Quantity of the inoculum

Experiments with artificial feeding grooves that were performed by Webber et al. {[436]} and Sutherland et al. {[8]} showed that at least 500-1000 O. ulmi spores are necessary to successfully infect U. minor var. vulgaris (U. procera). However, the precise threshold spore inoculum required for elm xylem infection appears to depend on environmental factors and the level of host tree resistance to DED {[8]}. Therefore, even an inoculum of 50.000 spores does not always guarantee infection. The number of O. ulmi s.l. spores carried by individual elm bark beetles varies both within and between species. Frequently the beetles show additional contamination with spores derived from fungi like Penicillium {[367]}. The body size of the beetle appears not to be the sole determinant of spore load and the subsequent success as a DED vector. Sex-morphological features (e.g. the presence or absence of setae on the front head of the beetle) and distinct breeding preferences between species also influence the number of spores carried by the beetle{[354],[366],[367]}. The spore load of an individual beetle is determined by the dilution method described by Webber et al. {[371]}. However, since this method does not distinguish between single spores and clumps of spores the percentage recovery rate of the pathogen may be underestimated. S. scolytus is reported to carry up to 350.000 O. ulmi sporeson its body {[354],[362]}. On an average large elm bark beetle 250-2500 spores can be detected. Roughly  50% of the S. scolytus beetles has a O. ulmi spore load of 1000 or more spores. The number of spores carried by S. scolytus emerging in summer is similar to that spring{[371]}. The individual spore load of S. multistriatus can vary between 1 and 57.000 spores {[354]}. Faccoli et al.{[27]} recently reported an average load of 130.1 ± 14.7 spores per beetle for S. multistriatus and S. pygmaeus.

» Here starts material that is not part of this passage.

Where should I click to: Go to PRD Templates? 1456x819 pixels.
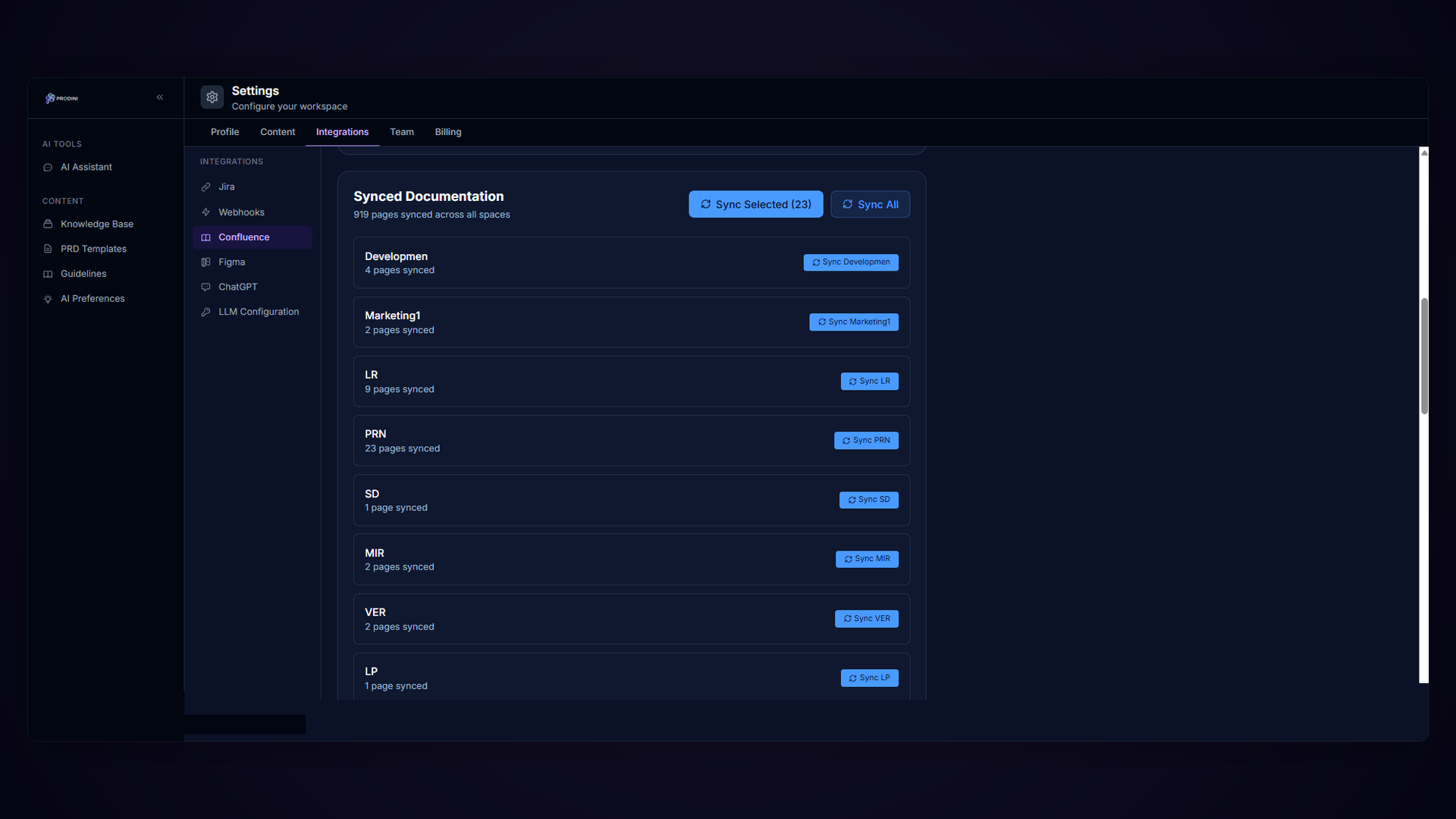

Many authors have estimated the percentage of beetles of a particular species that is actually contaminated with O. ulmi spores during emergence. Since the experiments were performed in different months of the year and at different locations/conditions the comparison may be questionable. Gibbs et al. {[426]} reported that 18-55% adult S. scolytus beetles carry O. ulmi at on emerging from a diseased elm. However, according to Webber et al. {[354]} the large elm bark beetle is seldom completely free of spores. For the small elm bark beetle S. multistriatus, the spore-carrying percentage at emergence varies considerably: 5.7-7.7% {[316]}, 3-20% {[426]}, 1.3-38% {[427]}, 35-64% {[354]}, 57.6% {[367]} and 76% {[329]}. At emergence 57.5% of the S. pygmaeus  beetles were found to carry spores {[366]}. Recently Favaro et al. {[27]} reported a reduction in the percentage of S. multistriatus and S. pygmaeus spore carriesduring summer emergence (8% on average) compared with spring emergence (58% on average).

The extent to which the fungus colonizes the pupal chambers determines contamination of the new adult beetles. Since the outer bark (or thin bark) tends to dry out quickly, sporulation of O. ulmi  s.l. occurs less frequently in pupal chambers located in these regions compared with those in the moist inner bark. The location of the pupal chambers, which differs among species, strongly influences the spore load of the emerging beetles {[436]}. In addition the timing of beetle brood attack affects transfer. Pteleobius vittatus lives in the dry bark of the elm tree where O. ulmi  s.l. fails to form coremia. Since the adult P. vittatus attacks the elm in the non-DED susceptible period (early spring and autumn) this beetle is considered to play a minor role in DED transmission {[381]}. So far no data about individual spore load and the proportion of beetles that are contaminated with spores have been reported for S. laevis and H. rufipes.